**SOURCE RECORDS:**
■ ■ ■ ■
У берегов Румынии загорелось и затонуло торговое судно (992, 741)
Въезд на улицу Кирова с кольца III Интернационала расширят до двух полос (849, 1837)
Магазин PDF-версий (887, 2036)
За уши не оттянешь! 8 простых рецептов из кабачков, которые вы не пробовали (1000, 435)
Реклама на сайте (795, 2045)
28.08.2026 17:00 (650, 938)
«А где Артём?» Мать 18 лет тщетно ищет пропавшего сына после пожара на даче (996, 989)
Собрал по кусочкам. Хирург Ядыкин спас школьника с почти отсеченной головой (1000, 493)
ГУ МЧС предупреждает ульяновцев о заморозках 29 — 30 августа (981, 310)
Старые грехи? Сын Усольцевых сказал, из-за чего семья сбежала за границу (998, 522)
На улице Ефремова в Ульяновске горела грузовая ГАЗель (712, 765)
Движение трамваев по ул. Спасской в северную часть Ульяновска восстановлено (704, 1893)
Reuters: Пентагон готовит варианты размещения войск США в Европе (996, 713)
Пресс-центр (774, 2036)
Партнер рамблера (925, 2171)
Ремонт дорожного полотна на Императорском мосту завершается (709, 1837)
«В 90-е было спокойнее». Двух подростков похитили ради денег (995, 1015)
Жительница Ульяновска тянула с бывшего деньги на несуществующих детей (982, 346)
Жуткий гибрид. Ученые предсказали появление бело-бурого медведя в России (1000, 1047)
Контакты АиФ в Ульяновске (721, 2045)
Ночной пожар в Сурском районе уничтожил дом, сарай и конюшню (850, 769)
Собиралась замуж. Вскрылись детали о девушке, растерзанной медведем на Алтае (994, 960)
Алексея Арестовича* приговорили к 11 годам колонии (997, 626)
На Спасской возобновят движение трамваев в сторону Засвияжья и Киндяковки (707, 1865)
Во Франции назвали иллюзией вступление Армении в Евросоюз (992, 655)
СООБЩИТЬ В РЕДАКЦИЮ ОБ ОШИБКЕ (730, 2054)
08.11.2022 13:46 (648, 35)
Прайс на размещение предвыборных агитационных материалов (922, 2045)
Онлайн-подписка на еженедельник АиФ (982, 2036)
■ ■ ■ ■
**WHAT YOU HAVE TO DO:** Reproduce the material exactly. Every line must match.

**YOUR RESPONSE:**
У берегов Румынии загорелось и затонуло торговое судно (992, 741)
Въезд на улицу Кирова с кольца III Интернационала расширят до двух полос (849, 1837)
Магазин PDF-версий (887, 2036)
За уши не оттянешь! 8 простых рецептов из кабачков, которые вы не пробовали (1000, 435)
Реклама на сайте (795, 2045)
28.08.2026 17:00 (650, 938)
«А где Артём?» Мать 18 лет тщетно ищет пропавшего сына после пожара на даче (996, 989)
Собрал по кусочкам. Хирург Ядыкин спас школьника с почти отсеченной головой (1000, 493)
ГУ МЧС предупреждает ульяновцев о заморозках 29 — 30 августа (981, 310)
Старые грехи? Сын Усольцевых сказал, из-за чего семья сбежала за границу (998, 522)
На улице Ефремова в Ульяновске горела грузовая ГАЗель (712, 765)
Движение трамваев по ул. Спасской в северную часть Ульяновска восстановлено (704, 1893)
Reuters: Пентагон готовит варианты размещения войск США в Европе (996, 713)
Пресс-центр (774, 2036)
Партнер рамблера (925, 2171)
Ремонт дорожного полотна на Императорском мосту завершается (709, 1837)
«В 90-е было спокойнее». Двух подростков похитили ради денег (995, 1015)
Жительница Ульяновска тянула с бывшего деньги на несуществующих детей (982, 346)
Жуткий гибрид. Ученые предсказали появление бело-бурого медведя в России (1000, 1047)
Контакты АиФ в Ульяновске (721, 2045)
Ночной пожар в Сурском районе уничтожил дом, сарай и конюшню (850, 769)
Собиралась замуж. Вскрылись детали о девушке, растерзанной медведем на Алтае (994, 960)
Алексея Арестовича* приговорили к 11 годам колонии (997, 626)
На Спасской возобновят движение трамваев в сторону Засвияжья и Киндяковки (707, 1865)
Во Франции назвали иллюзией вступление Армении в Евросоюз (992, 655)
СООБЩИТЬ В РЕДАКЦИЮ ОБ ОШИБКЕ (730, 2054)
08.11.2022 13:46 (648, 35)
Прайс на размещение предвыборных агитационных материалов (922, 2045)
Онлайн-подписка на еженедельник АиФ (982, 2036)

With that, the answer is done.